• _EXERCISE REQUIREMENTS_
Each line below from the one containing "Contact (157, 569)" through the one containing "Cookie Settings (974, 785)" should be output exactly as it stands, and no other line should appear.

• _SUPPLIED DATA_
============================================================

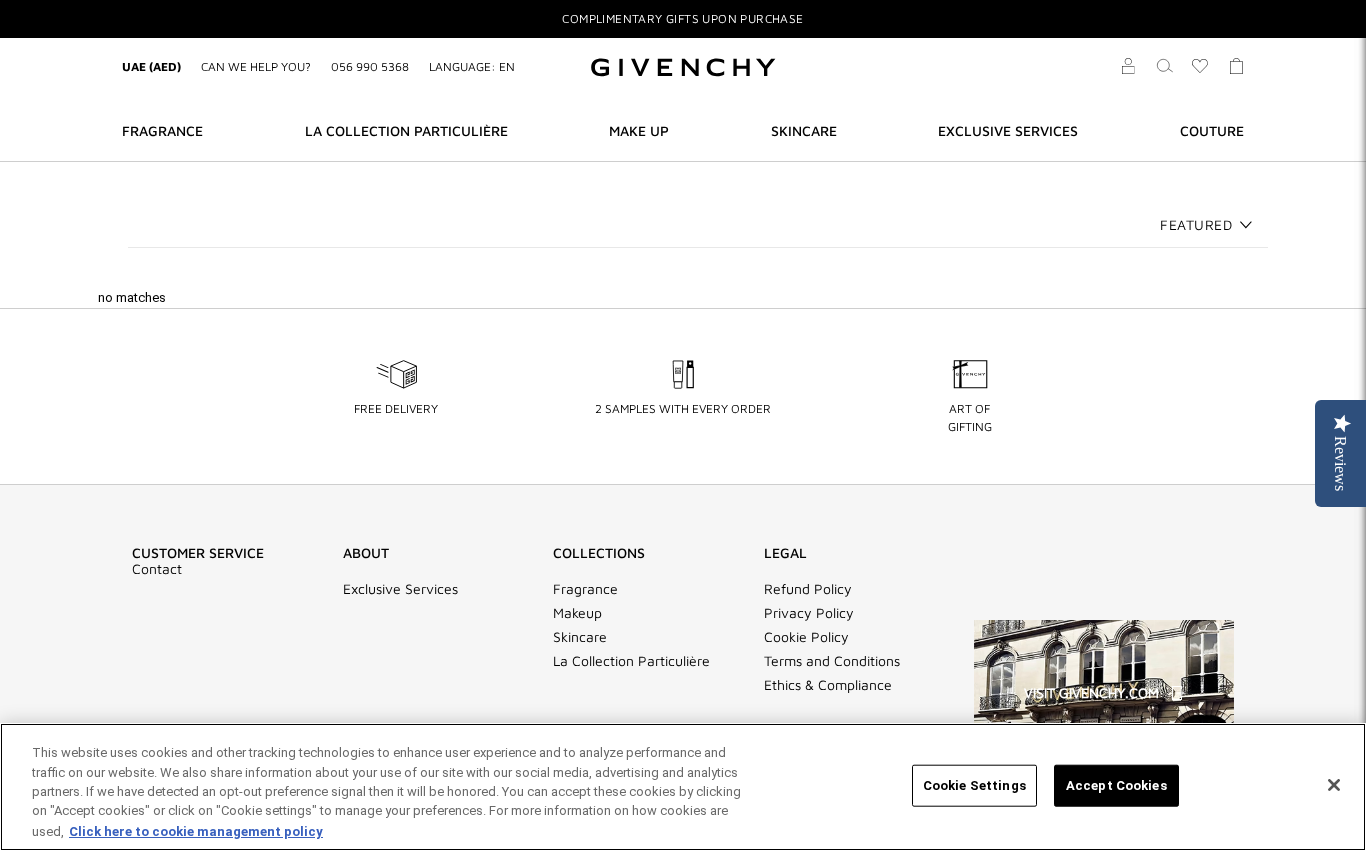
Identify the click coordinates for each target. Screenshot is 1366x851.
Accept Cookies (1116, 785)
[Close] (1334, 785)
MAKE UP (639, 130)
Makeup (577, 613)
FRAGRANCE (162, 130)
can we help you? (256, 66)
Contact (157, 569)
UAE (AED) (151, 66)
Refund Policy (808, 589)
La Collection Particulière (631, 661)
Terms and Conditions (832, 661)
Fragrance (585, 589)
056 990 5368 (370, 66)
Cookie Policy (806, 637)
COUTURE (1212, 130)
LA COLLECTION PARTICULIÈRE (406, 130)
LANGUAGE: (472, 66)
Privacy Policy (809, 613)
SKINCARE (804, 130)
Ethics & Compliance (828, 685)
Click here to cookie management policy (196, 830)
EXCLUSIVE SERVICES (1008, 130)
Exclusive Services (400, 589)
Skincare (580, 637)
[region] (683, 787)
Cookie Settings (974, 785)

============================================================

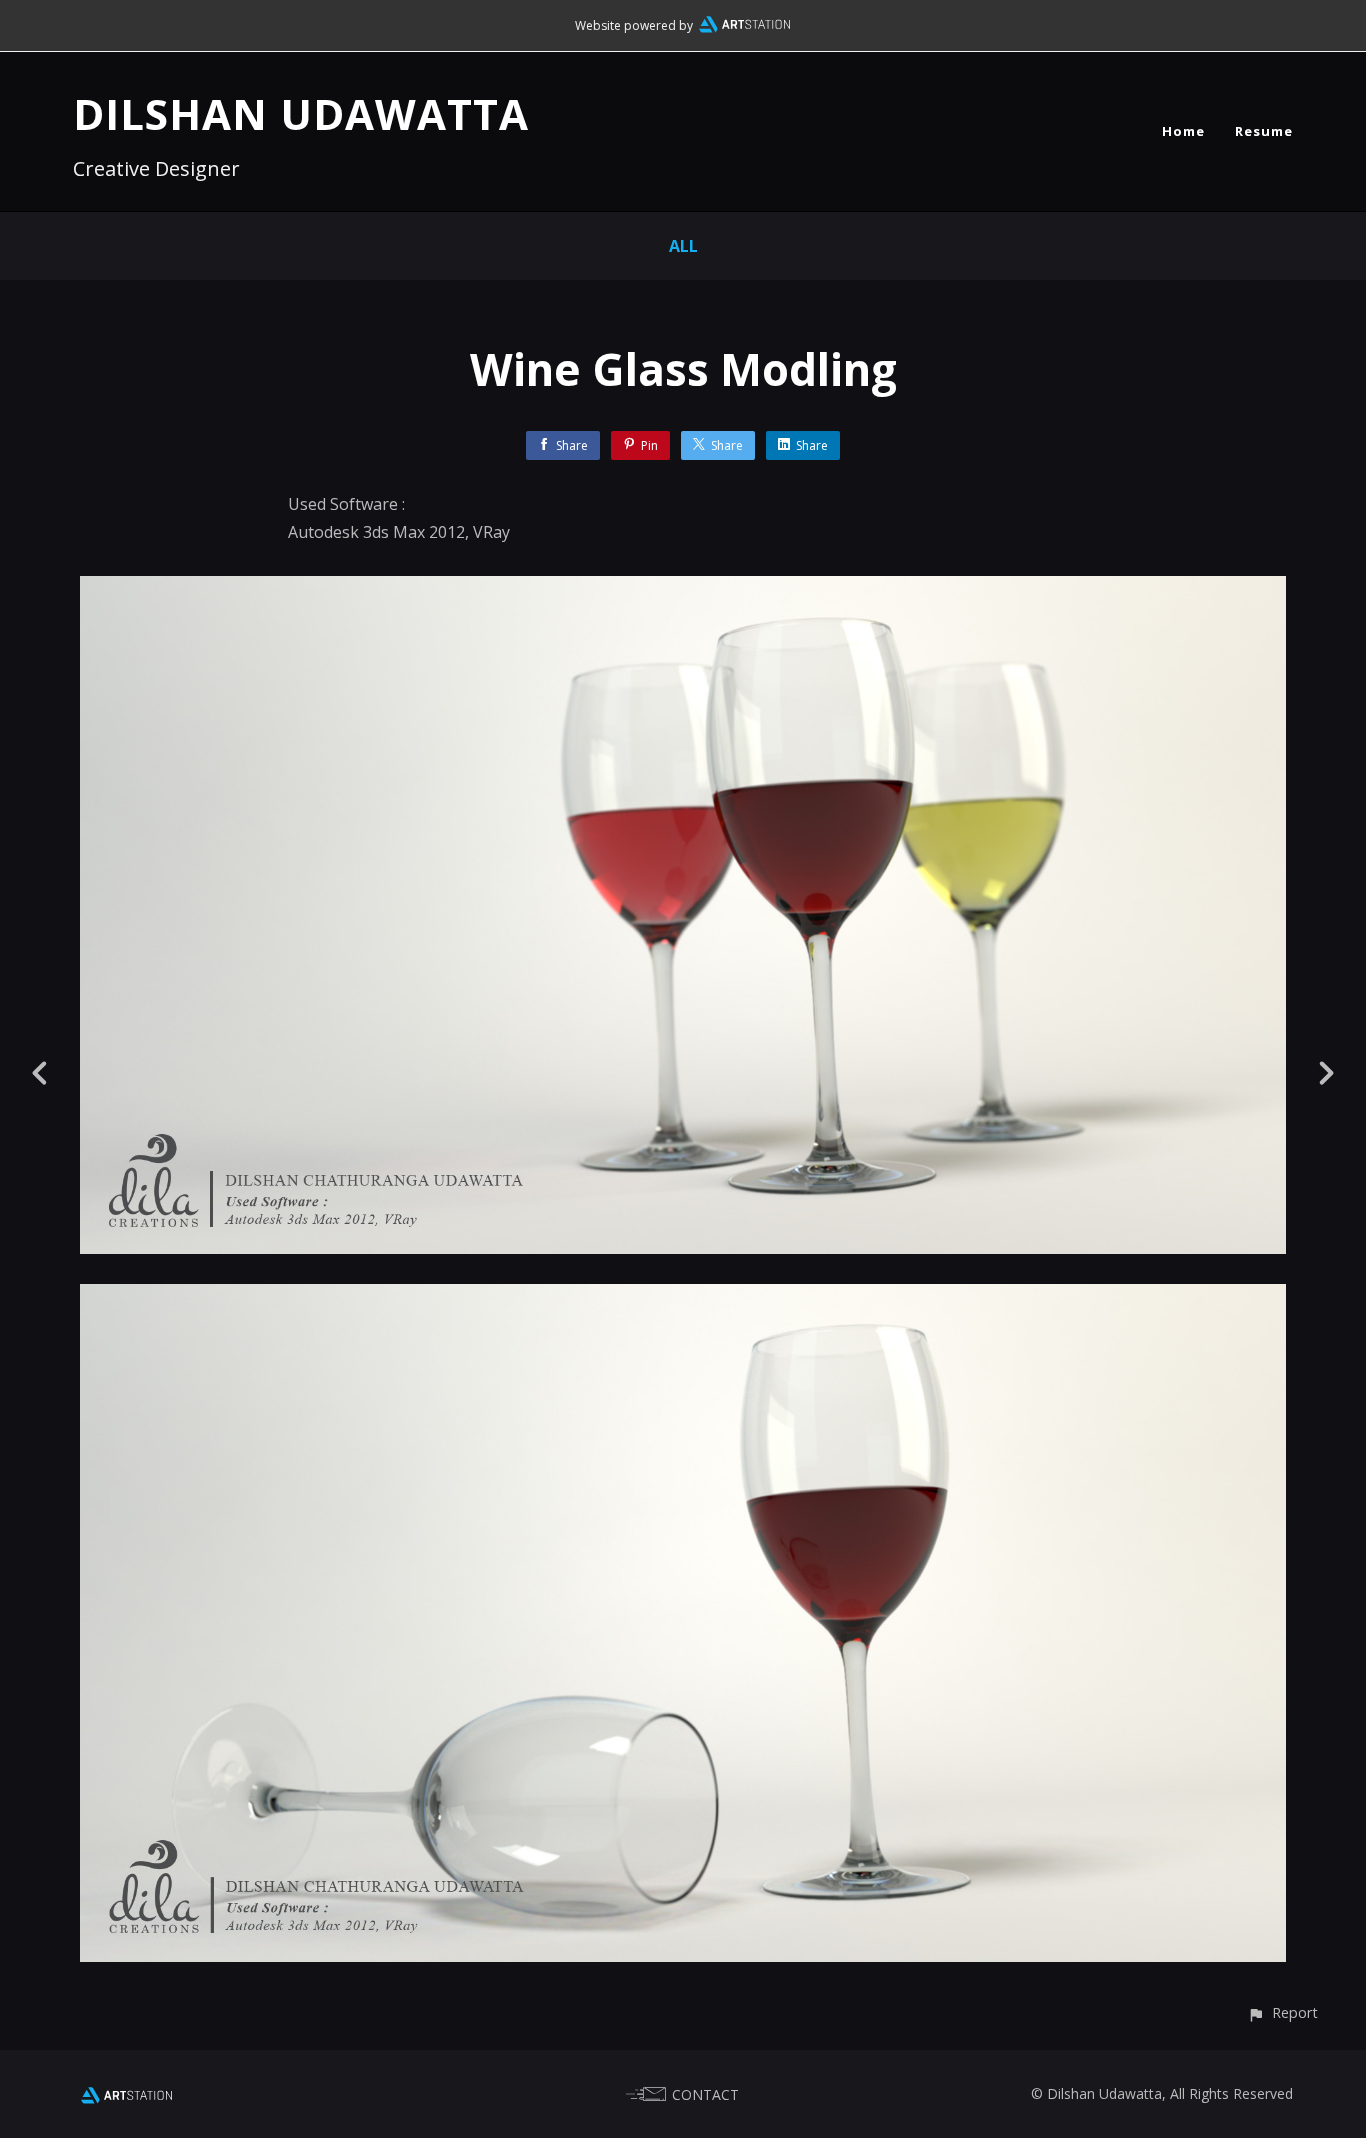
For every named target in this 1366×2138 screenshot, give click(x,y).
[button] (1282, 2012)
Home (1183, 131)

============================================================

• _SOLUTION FOR THIS TASK_
Contact (157, 569)
UAE (AED) (151, 66)
Refund Policy (808, 589)
La Collection Particulière (631, 661)
Terms and Conditions (832, 661)
Fragrance (585, 589)
056 990 5368 (370, 66)
Cookie Policy (806, 637)
COUTURE (1212, 130)
LA COLLECTION PARTICULIÈRE (406, 130)
LANGUAGE: (472, 66)
Privacy Policy (809, 613)
SKINCARE (804, 130)
Ethics & Compliance (828, 685)
Click here to cookie management policy (196, 830)
EXCLUSIVE SERVICES (1008, 130)
Exclusive Services (400, 589)
Skincare (580, 637)
[region] (683, 787)
Cookie Settings (974, 785)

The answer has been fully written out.